_Data to use_
------------------------------------------------------------

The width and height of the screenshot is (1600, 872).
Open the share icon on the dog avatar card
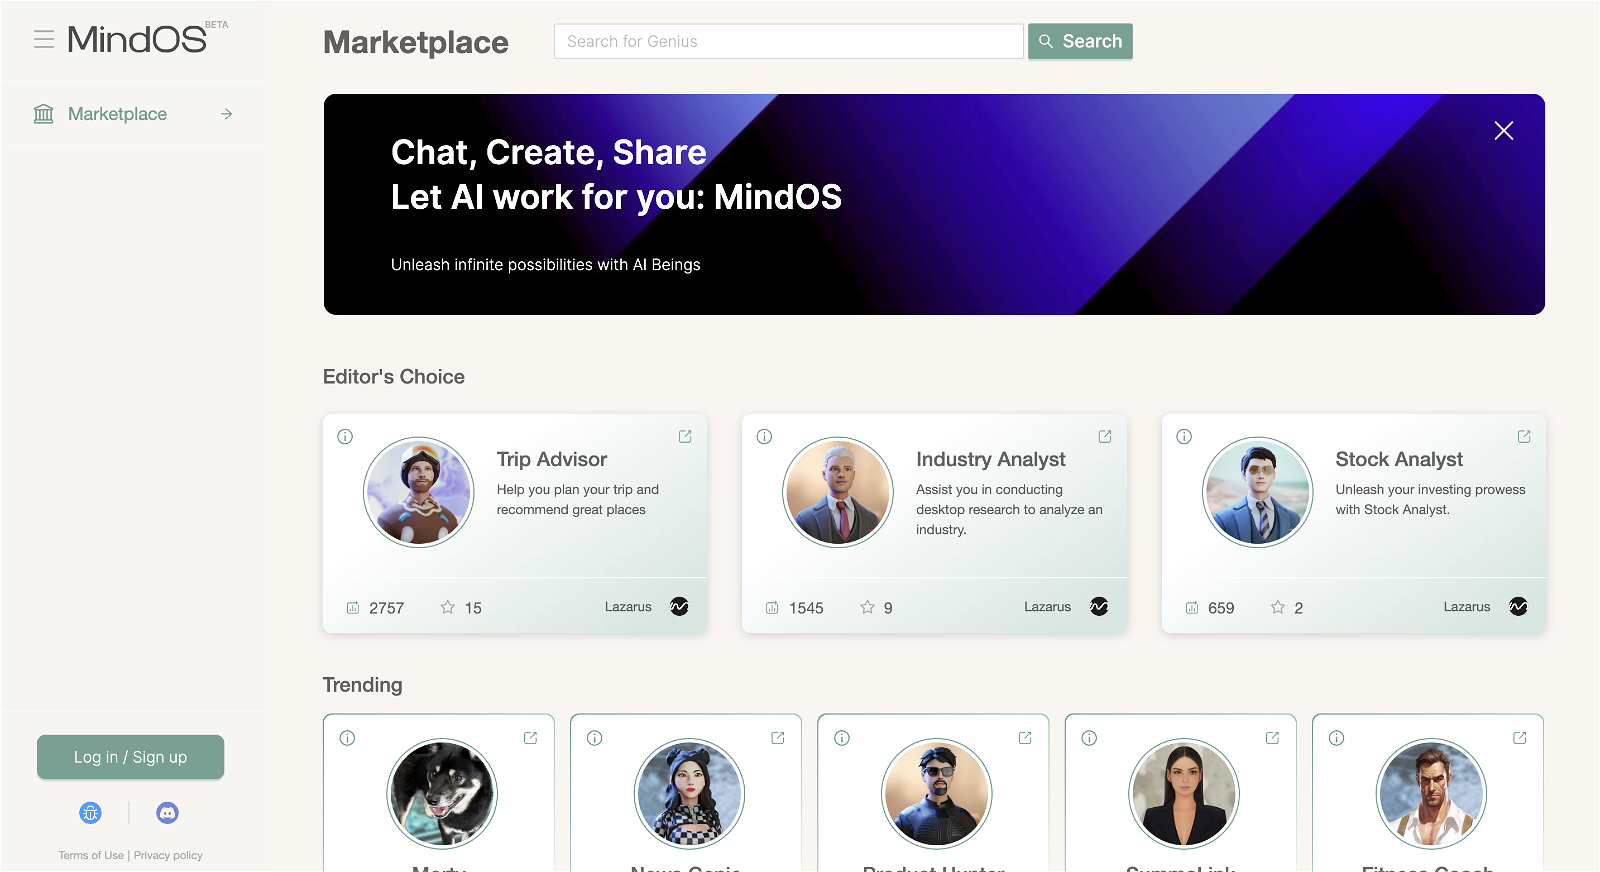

------------------------------------------------------------

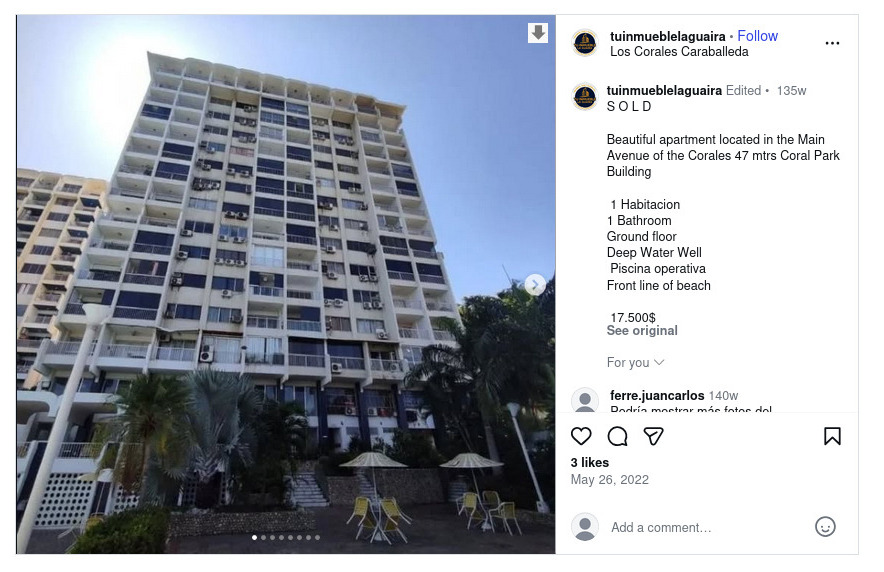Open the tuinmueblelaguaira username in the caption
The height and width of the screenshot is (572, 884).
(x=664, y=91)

------------------------------------------------------------

_Work task_
The line above containing "The width and", the line containing "Open the share icon on the dog avatar card", and every line between them are to be transcribed exactly; no other line is wanted.

_Solution for this problem_
The width and height of the screenshot is (1600, 872).
Open the share icon on the dog avatar card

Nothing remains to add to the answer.